Through the arrangement, the input voltage is input through the power input end, is reduced by the voltage reduction circuit 10 and then is rectified by the rectifying and filtering circuit 20 to obtain the direct current voltage VCC, and the direct current voltage VCC is filtered, so that the voltage stabilization precision of the VCC voltage is improved; the voltage divider resistor divides the direct-current voltage VCC to obtain a voltage sampling signal Vcom, a reference voltage source Q1 provides a 5V reference voltage which is not converted by the direct-current voltage VCC, and the voltage sampling signal Vcom is compared with the 5V reference voltage through a comparator U1, so that an output signal of the comparator U1 controls the working state of a latch U2, the control signal of the relay K1 caused by the influence of high-frequency harmonics of a power supply end is effectively prevented, and the misoperation of the relay K1 is effectively prevented; therefore, the utility model provides an anti-interference power supply overvoltage crowbar interference killing feature is strong, can guarantee relay K1 normal work, and this protection circuit simple structure, and the hardware is with low costs.

In this embodiment, a first power line and a second power line are connected between the power input end and the power output end, where the first power line is a live line and the second power line is a neutral line, as shown in fig. 1, an input end of the first power line is L1, an output end of the first power line is L11, an input end of the second power line is L2, and an output end of the second power line is L22, and the relay K1 is connected to the output end L11 of the first power line.

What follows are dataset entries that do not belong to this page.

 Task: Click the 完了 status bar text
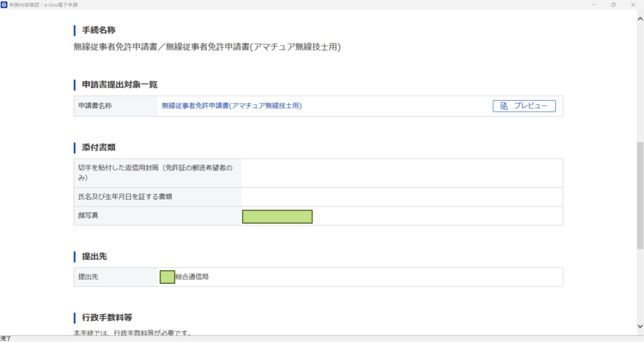coord(6,338)
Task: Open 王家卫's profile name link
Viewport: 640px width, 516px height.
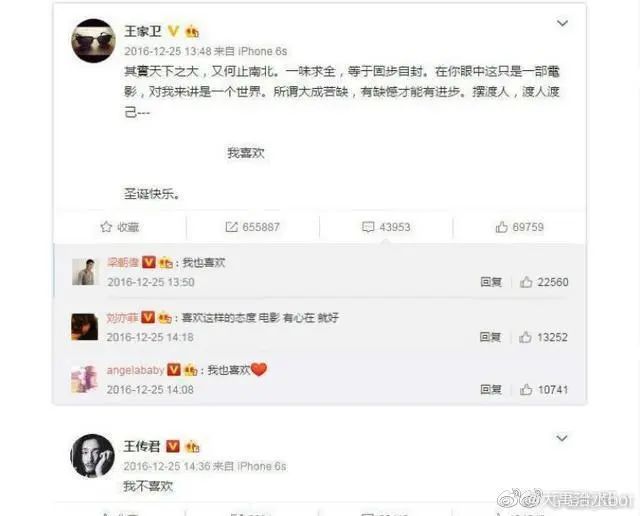Action: click(x=143, y=31)
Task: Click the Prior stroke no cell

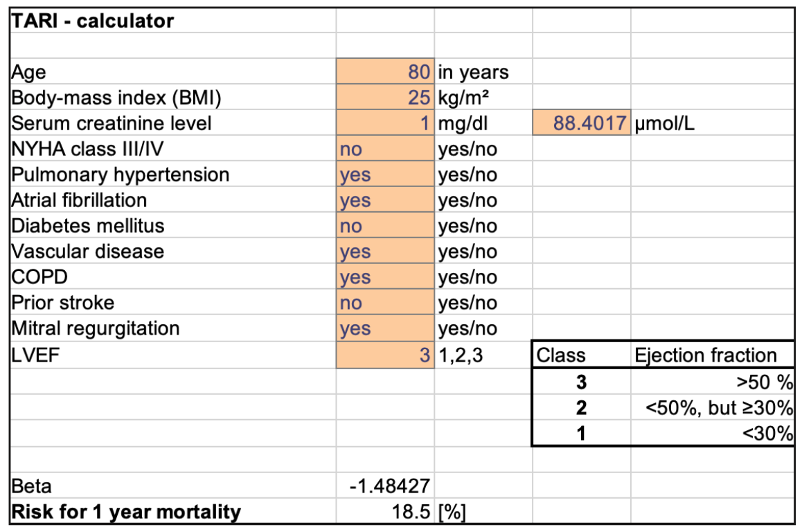Action: point(385,303)
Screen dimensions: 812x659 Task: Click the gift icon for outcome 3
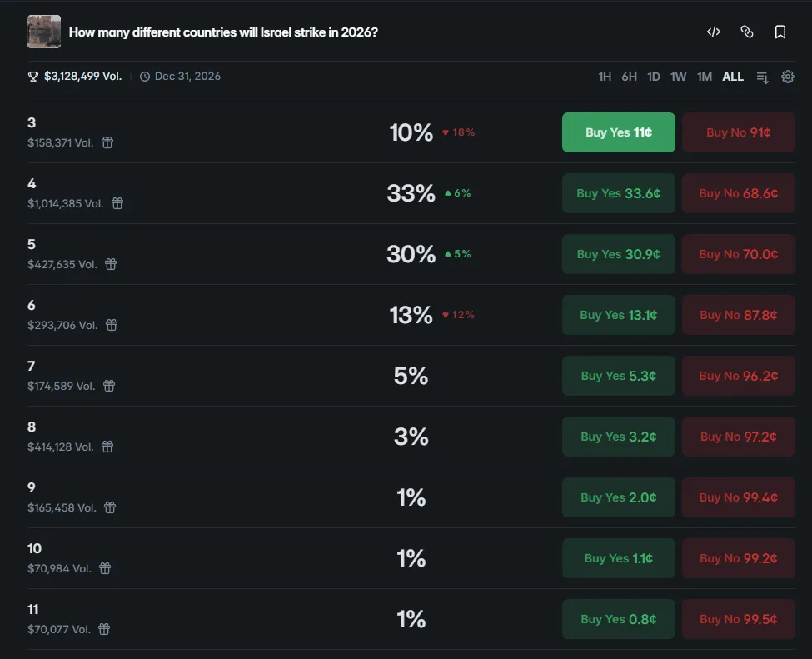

The voltage reduction circuit 10 comprises a first resistor R1 and a first capacitor C1, the first resistor R1 and the first capacitor C1 are connected in parallel to form a resistance-capacitance voltage reduction component, one end of the resistance-capacitance voltage reduction component is connected with the input end L2 of the second power line, and the other end of the resistance-capacitance voltage reduction component is connected with the rectification filter circuit 20. The first resistor R1 and the first capacitor C1 are connected in parallel to form a resistance-capacitance voltage reduction assembly, so that the input voltage can be reduced, and the overvoltage protection of the circuit is realized; the voltage reduction circuit 10 is used for replacing devices with higher withstand voltage, the size of partial devices cannot be increased, the installation space of electronic products is saved, the cost increase of hardware such as rectifier tubes and bus capacitors cannot be caused, and the structure of the circuit is simpler.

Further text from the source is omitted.